Mecenas Piotr Kruszyński odmówił odpowiedzi na pytanie Radia Ostrowiec jakie usługi wykonał dla powiatu ostrowieckiego. – To jest tajemnica adwokacka, ja nie odpowiem na to pytanie – powiedział i odesłał nas do byłego starosty Zbigniewa Dudy.
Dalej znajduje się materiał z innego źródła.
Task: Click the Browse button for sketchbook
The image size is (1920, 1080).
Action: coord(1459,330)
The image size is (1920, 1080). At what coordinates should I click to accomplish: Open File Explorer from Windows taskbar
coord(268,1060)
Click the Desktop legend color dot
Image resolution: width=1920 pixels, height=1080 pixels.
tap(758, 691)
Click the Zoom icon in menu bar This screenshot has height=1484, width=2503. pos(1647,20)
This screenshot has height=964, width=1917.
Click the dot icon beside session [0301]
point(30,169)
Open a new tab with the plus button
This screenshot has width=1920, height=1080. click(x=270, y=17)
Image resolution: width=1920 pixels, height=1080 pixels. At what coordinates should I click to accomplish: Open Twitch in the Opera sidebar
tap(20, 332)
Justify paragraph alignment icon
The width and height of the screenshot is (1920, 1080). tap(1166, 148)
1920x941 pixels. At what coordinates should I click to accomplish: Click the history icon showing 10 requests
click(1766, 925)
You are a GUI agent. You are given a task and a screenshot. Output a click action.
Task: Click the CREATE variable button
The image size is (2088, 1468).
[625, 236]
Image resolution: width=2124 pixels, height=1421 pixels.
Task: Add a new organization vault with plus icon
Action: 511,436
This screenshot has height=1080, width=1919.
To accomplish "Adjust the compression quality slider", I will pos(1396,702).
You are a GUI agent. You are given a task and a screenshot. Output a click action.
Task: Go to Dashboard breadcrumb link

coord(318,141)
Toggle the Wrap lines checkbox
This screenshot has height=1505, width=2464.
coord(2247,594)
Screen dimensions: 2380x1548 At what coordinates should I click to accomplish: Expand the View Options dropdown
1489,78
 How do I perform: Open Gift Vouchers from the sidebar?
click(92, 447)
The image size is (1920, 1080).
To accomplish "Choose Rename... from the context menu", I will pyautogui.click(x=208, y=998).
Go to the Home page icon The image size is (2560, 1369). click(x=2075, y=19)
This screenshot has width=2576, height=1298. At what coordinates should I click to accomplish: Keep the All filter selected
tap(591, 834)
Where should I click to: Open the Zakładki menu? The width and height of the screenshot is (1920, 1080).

Dodał, że to nie była tajna współpraca, a wszystko jest udokumentowane i fakturowane.

Nie bez znaczenia dla sprawy może być fakt, że Piotr Kruszyński w czasie, gdy miał pracować dla ostrowieckiego starostwa powiatowego reprezentował też byłego starostę Zbigniewa Dudę w jego prywatnej sprawie, którą wytoczył mu Krzysztof Hapczyn, były dyrektor Specjalnego Ośrodka Szkolno – Wychowawczego, którego Duda zwolnił. Sprawa dotyczyła pomówienia.

Eligiusz Mich, ówczesny wicestarosta powiatu ostrowieckiego w zeznaniach postępowania przygotowawczego przyznał, że wiedział o tym, że starosta Duda zaangażował prywatną kancelarię w sprawę z Hapczynem i zaznaczał, że budziło to jego wątpliwości. Zeznawał też, że zespół radców prawnych przekonał go, że w tej sprawie Zbigniew Duda występował jako starosta i stąd 'zachodzi konieczność ochrony dóbr organu samorządowego’. W rozmowie z Radiem Ostrowiec Eligiusz Mich podtrzymał tę wypowiedź, nie chciał jednak rozmawiać więcej na ten temat.

Na policji zeznawał w tej sprawie także Zbigniew Duda. Przyznał, że zatrudnił mecenasa Kruszyńskiego, żeby bronił go w postępowaniu, jakie wytoczył mu Hapczyn, ale twierdził, że płacił za to z prywatnych pieniędzy. Z kolei pytany o okoliczności zatrudnienia tego adwokata w tym samym czasie przez starostwo zasłaniał się niepamięcią, choć na każdej umowie widnieje jego podpis.
Duda twierdził, że 'większą wiedzę’ powinien mieć radca prawny Stanisław Leszczyński, który – jak mówił podczas przesłuchania – 'był odpowiedzialny” za kontakt z tą kancelarią. 'Z tego co wiem, chodziło o jakieś konsultacje czy opinie, nie wiem dokładnie” – wyjaśniał Duda.

W jakim celu zatrudniona przez starostwo powiatowe została zewnętrzna kancelaria prawna ustalić ma teraz prokuratura.

Zbigniew Duda, były starosta, a obecnie dyrektor oddziału państwowej spółki PGE Energia Ciepła w Kielcach nie odpowiada na pytania Radia Ostrowiec. Nie odpowiedział na sms’owe prośby o kontakt, nie odebrał telefonu, nie odpowiedział na pytania zadane mailem, które wysłaliśmy na jego służbową skrzynkę. Sekretarka potwierdziła, że wysłany mail z pytaniami dotarł. Było to blisko miesiąc temu. Byłego starostę Zbigniewa Dudę zapytaliśmy o to, jakiego rodzaju usługi świadczył dla urzędu Starostwa Powiatowego w Ostrowcu Świętokrzyskim pan mecenas Kruszyński, z czego wynikała konieczność zlecenia tej kancelarii usług, za które powiat zapłacił 110 tysięcy złotych mimo, iż w tym czasie na etatach zatrudnionych w urzędzie było czterech radców prawnych, a także, czy prawdą jest, że mecenasowi Kruszyńskiemu została przez urząd starostwa zlecona usługa reprezentowania go w sprawie, jaką wytoczył mu Krzysztof Hapczyn.